● **Try it**: A faithful copy of the entries, without any pictures, is what is needed here.

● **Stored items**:
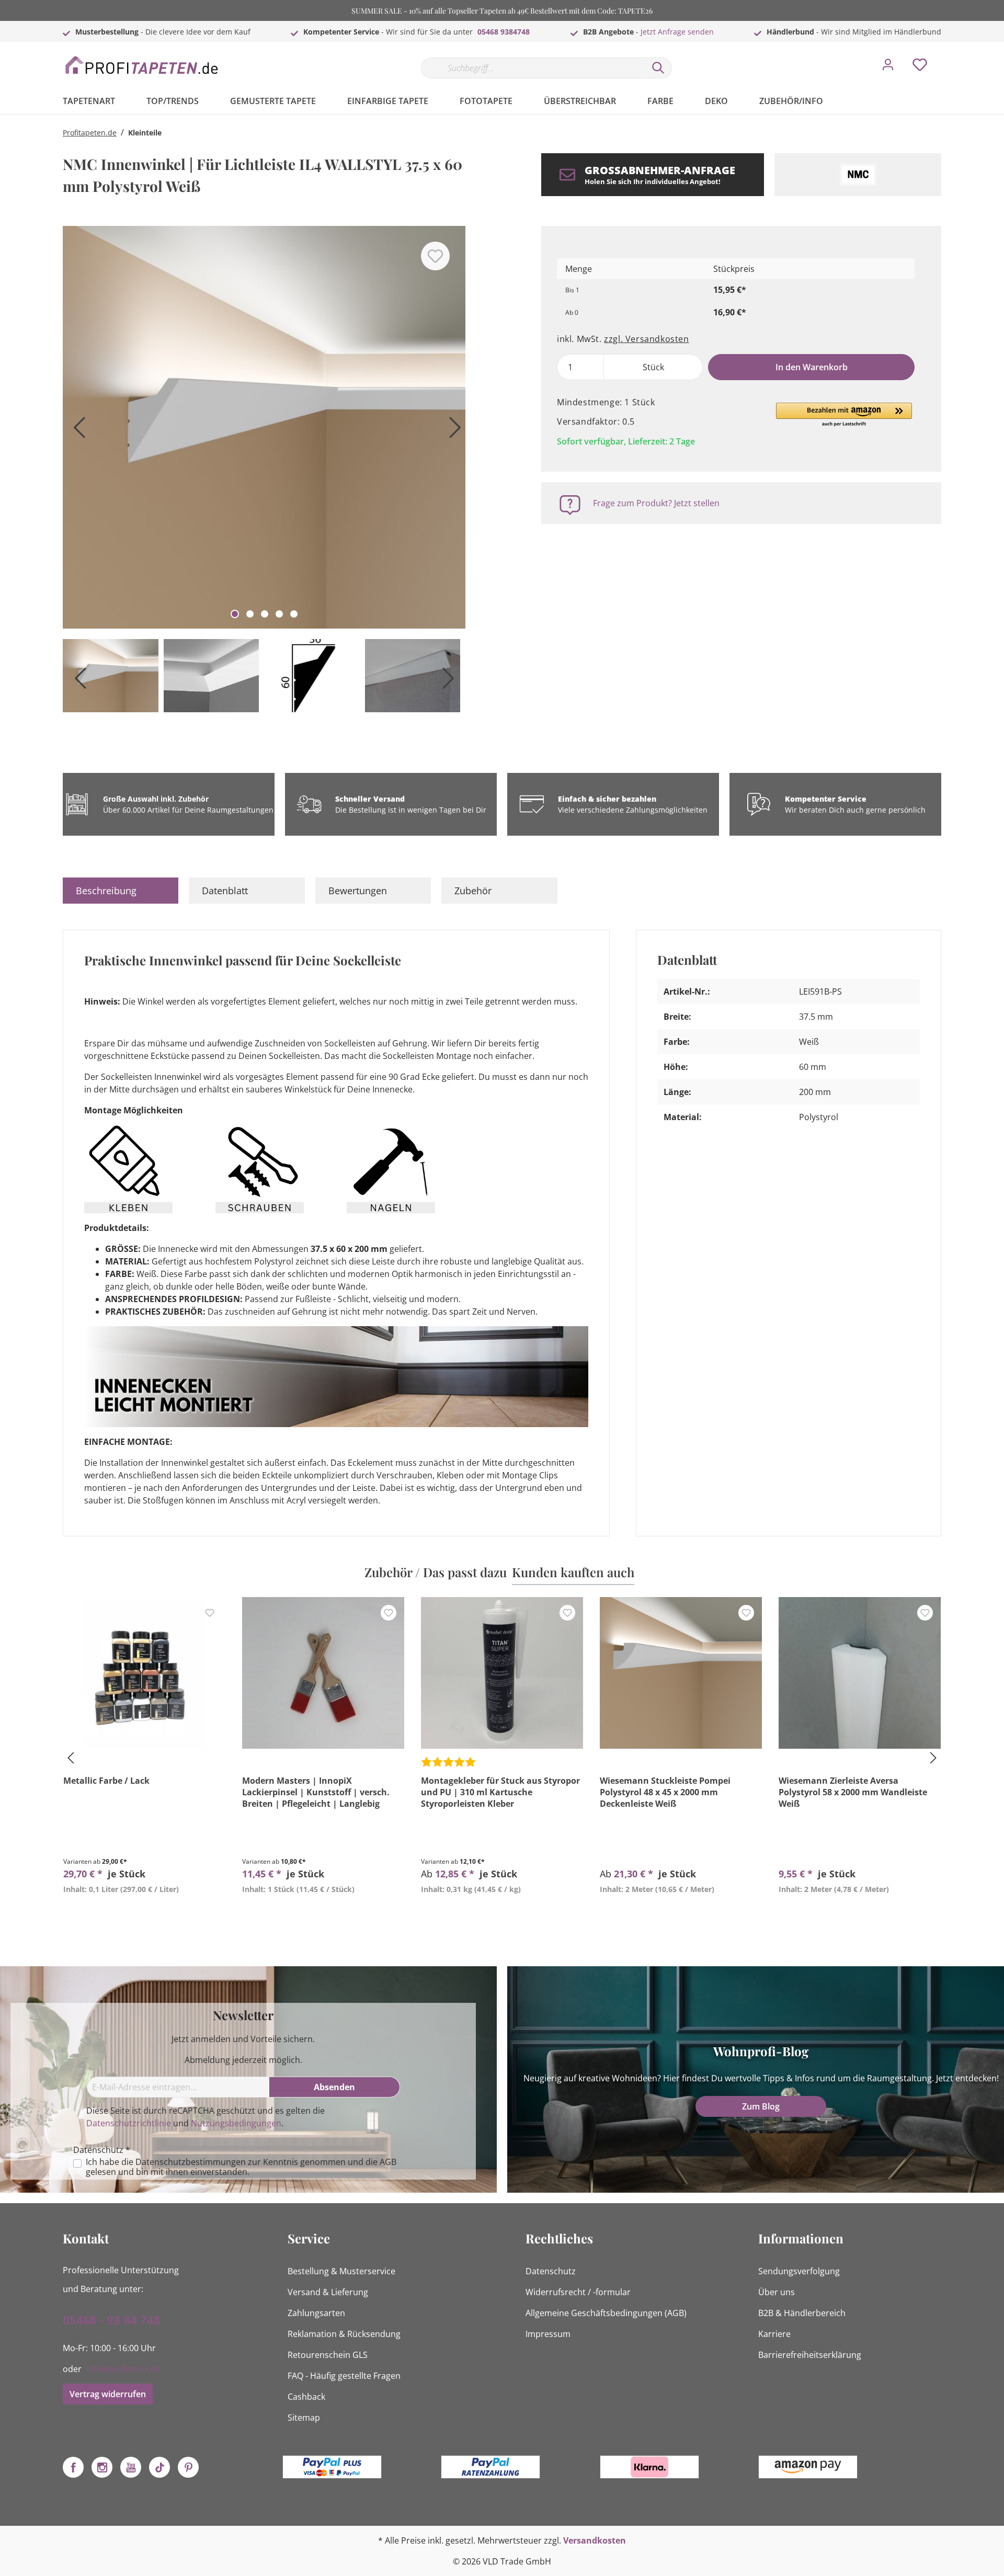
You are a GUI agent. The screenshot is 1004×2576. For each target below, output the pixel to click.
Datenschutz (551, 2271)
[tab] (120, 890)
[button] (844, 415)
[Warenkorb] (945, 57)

● **Exercise result**:
You are a GUI agent. The screenshot is 1004×2576. For each target below, output the pixel to click.
Datenschutz (551, 2271)
[tab] (120, 890)
[button] (844, 415)
[Warenkorb] (945, 57)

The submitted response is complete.